La corsa leggera, l’incidere deciso, le finte ad ipnotizzare l’avversario. La maglia rosso sangue che sfreccia continua tra i vecchi filmati che lentamente si fanno più moderni. Primatista di presenze con lo United nelle competizioni UEFA. Tutta la vita divisa tra Red Devils e nazionale gallese. Talmente rapido che il 18 novembre 1995 è riuscito a segnare il gol più veloce della storia del Manchester United, dopo appena 15 secondi contro il Southampton. Tredici campionati inglesi, due Champions League distanti otto anni l’una dall’altra, una Coppa Intercontinentale, un Mondiale per club. Solo una parte di un palmarès impressionante ma che non ha mai portato a grandi premi individuali.

 

Alessandro Del Piero

 

Siamo nel 1996. E’ nata una stella, del calcio italiano e di quello mondiale: Alessandro Del Piero. In Champions League il ragazzo prodigio fa faville, regalando perle su perle e mandando in visibilio il globo intero. Realizza dei gol pazzeschi, che un giorno verranno appunto rinominati “gol alla Del Piero” e passeranno alla leggenda. Quella Champions il giovane Del Piero la vince. Poi vince anche l’Intercontinentale, segnando il gol decisivo contro il River Plate. La sua candidatura si fa sempre più forte, in molti cominciano a credere che Alex alla fine riuscirà a far suo il prestigioso riconoscimento. O quantomeno ad arrivare sul podio. Invece trionfa a sorpresa Sammer, che in quell’anno fa una stagione da onesto mestierante con il Borussia Dortmund e vince gli Europei con la Germania. Un ottimo difensore, per carità. Ma in molti non credono ai loro occhi. Anche perchè Del Piero finisce quarto. Una delle ingiustizie più clamorose di ogni epoca.

 

Ferenc Puskas

 

Come segnare quattro gol in finale di Champions e non vincere il Pallone d'Oro"
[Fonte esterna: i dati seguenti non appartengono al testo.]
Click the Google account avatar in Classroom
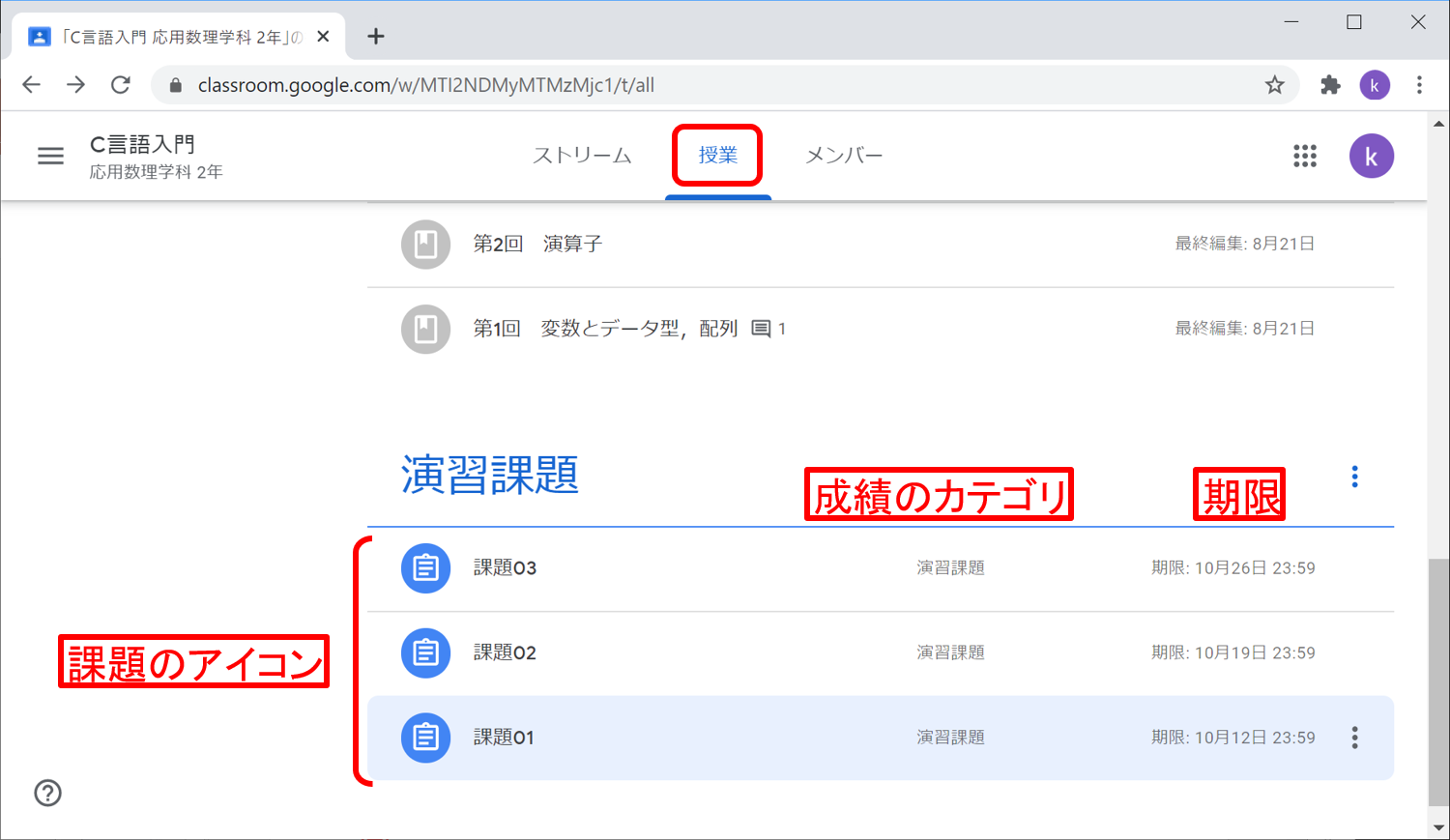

Immaginatevi la scena: il Real Madrid vince la Champions League grazie a 4 gol di Cristiano Ronaldo nella finalissima; però il Pallone d'Oro lo vince Messi. Quante sono le possibilità che il portoghese non si unisca a un gruppo di ribelli per una rappresaglia? Pochissime. È più o meno quello che è successo nel 1960, quando il Real Madrid si portò a casa la Coppa dei Campioni superando l'Eintracht Francoforte per 7-3, grazie a un poker del formidabile Puskas, ma France Football decise di premiare Luis Suarez del Barcellona.

E quelle quattro reti rappresentano solo una minuscola frazione delle 616 messe a segno dall'ungherese in 620 gare ufficiali. Altre tre, per dire, le infilò nella finale di Coppa Campioni del 1962, che tuttavia il Real perse contro il Benfica. Nel 2009, come una sorta di ammissione di colpa postuma, venne istituito il “Ferenc Puskas Award” per premiare il miglior gol dell'anno.

E voi, ricordate qualche altro campione che non ha mai vinto il Pallone d'Oro?